After Constantinople's founding in 330, teachers were drawn to the new city and various steps were taken for official state support and supervision, but nothing lastingly formal in the way of state-funded education emerged. But in 425 Theodosius II founded the Pandidacterium, described as "the first deliberate effort of the Byzantine state to impose its control on matters relating to higher education." This established a clear distinction between private teachers and public (paid from imperial funds) ones. Official teachers enjoyed privilege and prestige. There were a total of 31: 10 each for Greek and Latin grammar; two for law; one for philosophy; and eight chairs for rhetoric, with five taught in Greek and three in Latin. This system lasted with various degrees of official support until the 7th century. Byzantine rhetoric was the most important and difficult topic studied in the Byzantine education system, forming a basis for citizens to attain public office in the imperial service, or posts of authority within the Church. Along with the dominance of Byzantine intellectual life by imperial patronage came imperial scrutiny of the higher schools' curriculum and staff.

In the 7th and 8th centuries Byzantine life went through a difficult period. Continued Arab pressure from the south and the Slavs, Avars, and Bulgars to the north led to dramatic economic decline and transformation of Byzantine life. But higher education continued to receive some official funding, the details of which are not well known to scholars, but it is assumed the quality of the education was probably lower than before.

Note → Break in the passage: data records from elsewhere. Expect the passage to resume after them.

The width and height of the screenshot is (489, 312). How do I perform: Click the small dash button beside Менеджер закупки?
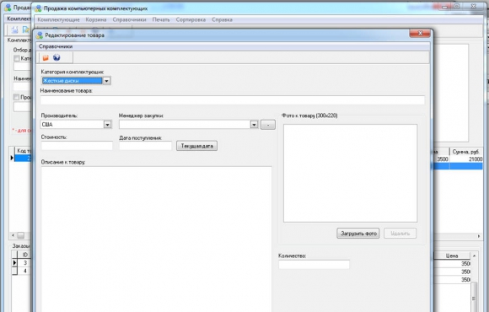[268, 125]
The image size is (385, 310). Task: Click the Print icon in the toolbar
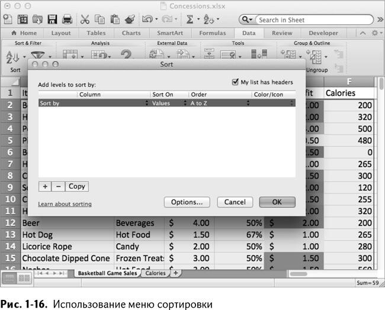67,20
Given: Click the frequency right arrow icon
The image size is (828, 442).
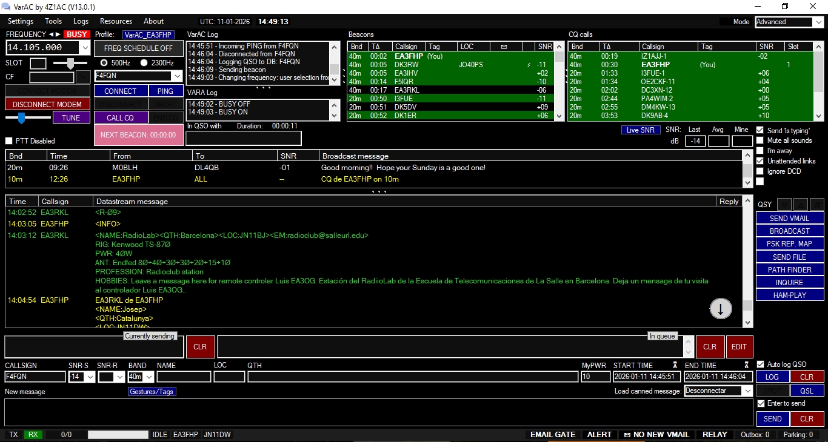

With improving stability in the 9th century came measures to improve the quality of higher education. In 863 chairs of grammar, rhetoric, and philosophy (which included mathematics, astronomy, and music) were founded and given a permanent location in the imperial palace. These chairs continued to receive official state support for the next century and a half, after which the Church assumed the leading role in providing higher education. During the 12th century the Patriarchal School was the leading center of education which included men of letters such as Theodore Prodromos and Eustathius of Thessalonica.

The Crusaders's capture of Constantinople in 1204 during the Fourth Crusade ended all support for higher education, although the government in exile in Nicaea gave some support to individual private teachers. After the restoration in 1261 attempts were made to restore the old system, but it never fully recovered and most teaching fell to private teachers and professors. Some of these private teachers included the diplomat and monk Maximos Planudes (1260–1310), the historian Nikephoros Gregoras (1291–1360), and the man of letters Manuel Chrysoloras, who taught in Florence and influenced the early Italian humanists on Greek studies. In the 15th century, following the Fall of Constantinople, many more teachers from the City would follow in Chrysoloras' footsteps.